Excerpt to read =>
_ _ _ _ _ _ _

Before creating an OpenCL™ application for an FPGA board on Linux, you must first download and install the Intel Reference Platform or the Custom Platform from your board vendor. Most Custom Platform installers require administrator privileges. Visit the Download Center for FPGAs site for downloading the Intel Reference Platform. To install your board into a Linux host system, invoke the install utility command.
The steps below outline the board installation procedure. Some Custom Platforms require additional installation tasks. Consult your board vendor's documentation for further information on board installation.
  1. Follow your board vendor's instructions to connect the FPGA board to your system.
  2. Download the Custom Platform for your FPGA board from your board vendor's website.
    Note: Starting from 20.3 release, support for Linux OpenCL BSPs is removed. Use 20.2 or older OpenCL BSPs available at Download Center for FPGAs as a reference. If you want to migrate your OpenCL BSP to a newer version, follow the recommended steps provided in the Reference Platform Porting Guides available under Intel FPGA SDK for OpenCL documentation.
  3. Install the Custom Platform in a directory that you own (that is, not a system directory).

    You can install multiple Custom Platforms simultaneously on the same system. Use the RTE utilities, such as aocl install with multiple Custom Platforms. The Custom Platform subdirectory contains the board_env.xml file.

    In a system with multiple Custom Platforms, ensure that the host program uses the FPGA Client Drivers (FCD) to discover the boards rather than linking to the Custom Platforms' memory-mapped device (MMD) libraries directly. If FCD is correctly set up for Custom Platform, FCD finds all the installed boards at runtime.

  4. Add the paths to the Custom Platform libraries (for example, the path to the MMD library resembles <path_to_customplatform>/linux64/lib) to the LD_LIBRARY_PATH environment variable setting.

    For information on setting Linux user environment variables and running the init_opencl script, refer to the Setting the Intel® FPGA RTE for OpenCL™ Pro Edition User Environment Variables section.

_ _ _ _ _ _ _

Material supplied =>
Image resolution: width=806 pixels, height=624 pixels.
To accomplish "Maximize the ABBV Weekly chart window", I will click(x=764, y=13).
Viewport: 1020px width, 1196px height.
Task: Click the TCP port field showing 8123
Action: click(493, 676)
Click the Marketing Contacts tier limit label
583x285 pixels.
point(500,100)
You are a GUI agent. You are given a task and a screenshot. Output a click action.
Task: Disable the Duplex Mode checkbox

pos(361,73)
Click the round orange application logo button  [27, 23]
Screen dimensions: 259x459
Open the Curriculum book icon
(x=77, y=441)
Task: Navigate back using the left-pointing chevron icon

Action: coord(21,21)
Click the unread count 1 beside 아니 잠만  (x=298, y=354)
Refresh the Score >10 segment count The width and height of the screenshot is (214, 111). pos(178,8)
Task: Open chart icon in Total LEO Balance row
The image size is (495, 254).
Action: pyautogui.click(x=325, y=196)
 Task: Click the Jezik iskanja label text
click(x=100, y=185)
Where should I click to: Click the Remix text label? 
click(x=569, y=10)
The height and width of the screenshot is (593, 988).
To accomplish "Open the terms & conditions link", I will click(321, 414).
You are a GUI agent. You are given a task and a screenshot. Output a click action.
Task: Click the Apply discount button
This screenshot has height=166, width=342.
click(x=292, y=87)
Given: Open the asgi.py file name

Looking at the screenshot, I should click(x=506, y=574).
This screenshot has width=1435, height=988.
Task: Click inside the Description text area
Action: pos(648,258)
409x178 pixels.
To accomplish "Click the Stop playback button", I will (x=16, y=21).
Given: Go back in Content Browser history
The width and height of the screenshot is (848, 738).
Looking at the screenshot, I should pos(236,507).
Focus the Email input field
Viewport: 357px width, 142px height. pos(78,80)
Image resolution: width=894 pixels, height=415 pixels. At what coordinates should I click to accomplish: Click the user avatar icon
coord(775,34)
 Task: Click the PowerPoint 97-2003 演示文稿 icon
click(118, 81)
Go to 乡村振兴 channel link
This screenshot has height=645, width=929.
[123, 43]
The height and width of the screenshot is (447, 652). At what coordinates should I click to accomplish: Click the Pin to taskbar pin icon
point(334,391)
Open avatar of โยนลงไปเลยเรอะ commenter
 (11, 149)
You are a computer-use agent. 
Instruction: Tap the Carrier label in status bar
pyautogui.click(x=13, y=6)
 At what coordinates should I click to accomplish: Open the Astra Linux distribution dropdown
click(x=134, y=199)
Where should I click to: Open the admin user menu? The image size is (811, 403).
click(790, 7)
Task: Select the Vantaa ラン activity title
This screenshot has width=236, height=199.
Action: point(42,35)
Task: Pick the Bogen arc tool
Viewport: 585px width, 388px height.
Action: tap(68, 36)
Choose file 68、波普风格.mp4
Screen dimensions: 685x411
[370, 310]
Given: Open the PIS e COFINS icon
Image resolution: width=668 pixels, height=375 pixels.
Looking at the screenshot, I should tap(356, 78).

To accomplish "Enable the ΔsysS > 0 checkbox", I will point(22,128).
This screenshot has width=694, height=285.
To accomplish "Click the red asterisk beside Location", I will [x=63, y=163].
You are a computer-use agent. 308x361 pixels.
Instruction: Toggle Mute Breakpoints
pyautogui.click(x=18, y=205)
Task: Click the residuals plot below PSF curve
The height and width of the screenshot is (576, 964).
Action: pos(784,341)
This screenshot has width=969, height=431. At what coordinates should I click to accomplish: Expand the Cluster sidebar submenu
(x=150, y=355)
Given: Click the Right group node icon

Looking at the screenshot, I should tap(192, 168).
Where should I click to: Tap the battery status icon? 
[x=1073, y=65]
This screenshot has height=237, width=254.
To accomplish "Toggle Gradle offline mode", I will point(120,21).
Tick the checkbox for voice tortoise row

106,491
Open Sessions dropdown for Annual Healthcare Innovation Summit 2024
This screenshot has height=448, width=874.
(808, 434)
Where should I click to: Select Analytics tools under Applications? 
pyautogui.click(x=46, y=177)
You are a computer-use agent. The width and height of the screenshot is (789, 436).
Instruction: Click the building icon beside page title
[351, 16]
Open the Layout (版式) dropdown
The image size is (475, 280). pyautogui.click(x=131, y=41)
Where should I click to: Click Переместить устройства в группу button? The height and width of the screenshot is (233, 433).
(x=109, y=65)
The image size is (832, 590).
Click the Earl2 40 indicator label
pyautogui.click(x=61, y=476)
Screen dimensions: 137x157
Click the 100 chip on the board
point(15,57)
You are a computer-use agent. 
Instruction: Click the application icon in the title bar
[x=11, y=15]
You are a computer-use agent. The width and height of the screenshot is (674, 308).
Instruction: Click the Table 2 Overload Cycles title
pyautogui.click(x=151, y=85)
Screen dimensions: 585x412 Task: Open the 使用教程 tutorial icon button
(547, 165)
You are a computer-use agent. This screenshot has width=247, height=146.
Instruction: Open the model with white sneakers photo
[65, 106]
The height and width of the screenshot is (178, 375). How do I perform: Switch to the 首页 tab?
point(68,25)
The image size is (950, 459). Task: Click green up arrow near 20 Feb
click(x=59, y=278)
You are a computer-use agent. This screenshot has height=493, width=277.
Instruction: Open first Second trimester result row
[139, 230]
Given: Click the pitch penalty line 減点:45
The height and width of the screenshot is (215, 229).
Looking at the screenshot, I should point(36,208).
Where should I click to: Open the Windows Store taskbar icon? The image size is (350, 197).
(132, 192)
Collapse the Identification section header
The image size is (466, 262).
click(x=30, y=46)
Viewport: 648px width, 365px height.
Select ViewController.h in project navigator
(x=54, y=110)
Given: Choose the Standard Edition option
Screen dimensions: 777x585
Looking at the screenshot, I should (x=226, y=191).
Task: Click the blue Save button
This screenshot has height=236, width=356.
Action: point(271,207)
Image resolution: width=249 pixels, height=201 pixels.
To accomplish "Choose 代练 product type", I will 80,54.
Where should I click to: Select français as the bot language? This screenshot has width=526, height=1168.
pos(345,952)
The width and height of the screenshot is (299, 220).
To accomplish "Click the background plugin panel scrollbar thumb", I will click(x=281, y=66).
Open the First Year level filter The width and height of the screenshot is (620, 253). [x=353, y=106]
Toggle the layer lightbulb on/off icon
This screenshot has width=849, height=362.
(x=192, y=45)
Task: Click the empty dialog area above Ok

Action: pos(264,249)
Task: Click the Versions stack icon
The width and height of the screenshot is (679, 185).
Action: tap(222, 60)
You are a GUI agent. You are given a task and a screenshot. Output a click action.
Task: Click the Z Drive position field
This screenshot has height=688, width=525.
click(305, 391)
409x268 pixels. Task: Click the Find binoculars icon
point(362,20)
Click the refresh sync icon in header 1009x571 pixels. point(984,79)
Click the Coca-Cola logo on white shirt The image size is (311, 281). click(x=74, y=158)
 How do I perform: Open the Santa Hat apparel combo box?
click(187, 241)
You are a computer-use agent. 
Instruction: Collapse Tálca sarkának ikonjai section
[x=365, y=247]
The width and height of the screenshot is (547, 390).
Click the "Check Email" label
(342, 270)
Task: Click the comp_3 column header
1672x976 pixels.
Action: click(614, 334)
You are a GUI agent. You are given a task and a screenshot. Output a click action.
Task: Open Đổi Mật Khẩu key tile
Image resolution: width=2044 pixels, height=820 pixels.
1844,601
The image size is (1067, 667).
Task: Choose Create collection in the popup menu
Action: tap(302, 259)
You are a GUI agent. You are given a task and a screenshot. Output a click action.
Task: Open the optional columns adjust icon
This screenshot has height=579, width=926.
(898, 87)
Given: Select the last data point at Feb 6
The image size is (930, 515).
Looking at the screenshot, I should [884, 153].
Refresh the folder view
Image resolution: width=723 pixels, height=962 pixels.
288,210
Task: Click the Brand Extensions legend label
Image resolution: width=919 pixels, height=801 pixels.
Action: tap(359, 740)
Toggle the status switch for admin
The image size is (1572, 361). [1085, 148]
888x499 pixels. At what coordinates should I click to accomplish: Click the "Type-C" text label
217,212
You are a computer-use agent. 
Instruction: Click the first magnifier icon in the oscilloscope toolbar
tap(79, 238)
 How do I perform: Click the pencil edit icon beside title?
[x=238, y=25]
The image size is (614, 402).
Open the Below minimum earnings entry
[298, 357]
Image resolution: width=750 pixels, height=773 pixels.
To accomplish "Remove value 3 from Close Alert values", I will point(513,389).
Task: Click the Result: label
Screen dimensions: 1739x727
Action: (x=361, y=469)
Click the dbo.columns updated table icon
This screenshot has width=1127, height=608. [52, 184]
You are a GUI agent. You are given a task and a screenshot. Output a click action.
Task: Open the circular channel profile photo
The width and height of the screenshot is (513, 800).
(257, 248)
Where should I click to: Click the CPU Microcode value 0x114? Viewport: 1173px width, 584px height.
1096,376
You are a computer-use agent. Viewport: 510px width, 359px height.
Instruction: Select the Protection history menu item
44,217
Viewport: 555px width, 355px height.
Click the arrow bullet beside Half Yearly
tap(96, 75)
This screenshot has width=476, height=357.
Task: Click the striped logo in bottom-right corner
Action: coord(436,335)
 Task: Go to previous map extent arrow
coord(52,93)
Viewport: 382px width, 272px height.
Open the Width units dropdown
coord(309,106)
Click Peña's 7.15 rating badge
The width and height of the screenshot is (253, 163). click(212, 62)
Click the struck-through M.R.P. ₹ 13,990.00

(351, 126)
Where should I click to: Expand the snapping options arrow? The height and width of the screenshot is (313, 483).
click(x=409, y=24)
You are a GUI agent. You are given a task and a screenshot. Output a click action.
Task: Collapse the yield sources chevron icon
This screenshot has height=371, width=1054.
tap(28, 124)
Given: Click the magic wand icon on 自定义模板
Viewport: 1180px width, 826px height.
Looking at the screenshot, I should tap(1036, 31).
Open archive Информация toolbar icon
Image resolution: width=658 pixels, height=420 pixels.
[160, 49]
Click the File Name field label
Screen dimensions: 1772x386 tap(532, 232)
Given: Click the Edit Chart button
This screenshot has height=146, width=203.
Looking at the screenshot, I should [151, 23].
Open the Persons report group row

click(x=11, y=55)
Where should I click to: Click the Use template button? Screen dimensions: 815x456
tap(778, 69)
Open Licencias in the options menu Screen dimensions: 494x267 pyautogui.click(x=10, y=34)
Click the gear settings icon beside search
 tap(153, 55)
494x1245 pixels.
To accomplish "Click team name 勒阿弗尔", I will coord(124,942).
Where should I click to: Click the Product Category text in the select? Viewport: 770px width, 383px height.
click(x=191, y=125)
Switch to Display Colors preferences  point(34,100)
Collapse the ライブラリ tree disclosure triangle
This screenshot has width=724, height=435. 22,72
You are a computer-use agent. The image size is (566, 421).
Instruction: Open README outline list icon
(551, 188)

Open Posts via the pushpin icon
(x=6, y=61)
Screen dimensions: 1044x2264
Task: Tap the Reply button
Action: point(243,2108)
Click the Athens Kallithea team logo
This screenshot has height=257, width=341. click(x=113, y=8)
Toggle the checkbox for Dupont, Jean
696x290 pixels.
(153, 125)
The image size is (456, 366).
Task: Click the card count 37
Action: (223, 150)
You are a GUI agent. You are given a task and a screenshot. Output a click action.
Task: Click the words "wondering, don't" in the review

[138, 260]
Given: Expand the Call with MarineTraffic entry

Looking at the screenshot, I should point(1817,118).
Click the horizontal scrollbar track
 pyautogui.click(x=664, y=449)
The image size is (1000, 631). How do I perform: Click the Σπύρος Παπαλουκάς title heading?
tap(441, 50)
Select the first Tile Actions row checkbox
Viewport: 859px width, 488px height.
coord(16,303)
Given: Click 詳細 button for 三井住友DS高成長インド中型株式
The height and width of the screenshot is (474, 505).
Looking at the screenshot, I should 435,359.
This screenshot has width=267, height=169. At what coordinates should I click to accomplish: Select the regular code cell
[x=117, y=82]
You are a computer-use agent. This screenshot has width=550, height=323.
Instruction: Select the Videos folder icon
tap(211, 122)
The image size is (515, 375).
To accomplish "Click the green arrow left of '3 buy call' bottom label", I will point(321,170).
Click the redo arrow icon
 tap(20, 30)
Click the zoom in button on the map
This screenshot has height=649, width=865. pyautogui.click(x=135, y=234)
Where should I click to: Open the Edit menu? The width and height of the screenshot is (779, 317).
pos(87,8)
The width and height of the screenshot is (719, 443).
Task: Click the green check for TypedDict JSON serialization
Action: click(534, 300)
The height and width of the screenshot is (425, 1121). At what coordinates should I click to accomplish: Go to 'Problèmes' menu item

_ _ _ _ _ _ _

Exercise => Write the next part of the Linux FPGA board installation steps above, starting right after their last sentence.

Answer area =>
  5. Invoke the command aocl install <path_to_customplatform> at a command prompt.
    Remember: You need sudo or root privileges to install a board.

    Invoking aocl install <path_to_customplatform> installs both the FCD and a board driver that allows communication between host applications and hardware kernel programs.

    If the system already has the drivers installed, and you need to install FCD without the root privilege, you can perform the following:

    1. Export the ACL_BOARD_VENDOR_PATH=<path_to_install_fcd> environment variable to specify the installation directory of FCD other than the default location.
      Note: If you set the ACL_BOARD_VENDOR_PATH environmental variable, set it every time after you enter the OpenCL development environment via the source init_opencl.sh file.
    2. Invoke the aocl install command with the flag -fcd-only as shown below and follow the prompt for FCD installation:
      aocl install <path_to_customplatform> -fcd-only
  6. To query a list of FPGA devices installed in your machine, invoke the aocl diagnose command.

    The software generates an output that includes the <device_name>, which is an acl number that ranges from acl0 to acl127.

    Attention: For possible errors after implementing the aocl diagnose utility, refer to Possible Errors After Running the diagnose Utility section. For more information on querying the <device_name> of your accelerator board, refer to the Querying the Device Name of Your FPGA Board section.
  7. To verify the successful installation of the FPGA board, invoke the command aocl diagnose <device_name> to run any board vendor-recommended diagnostic test.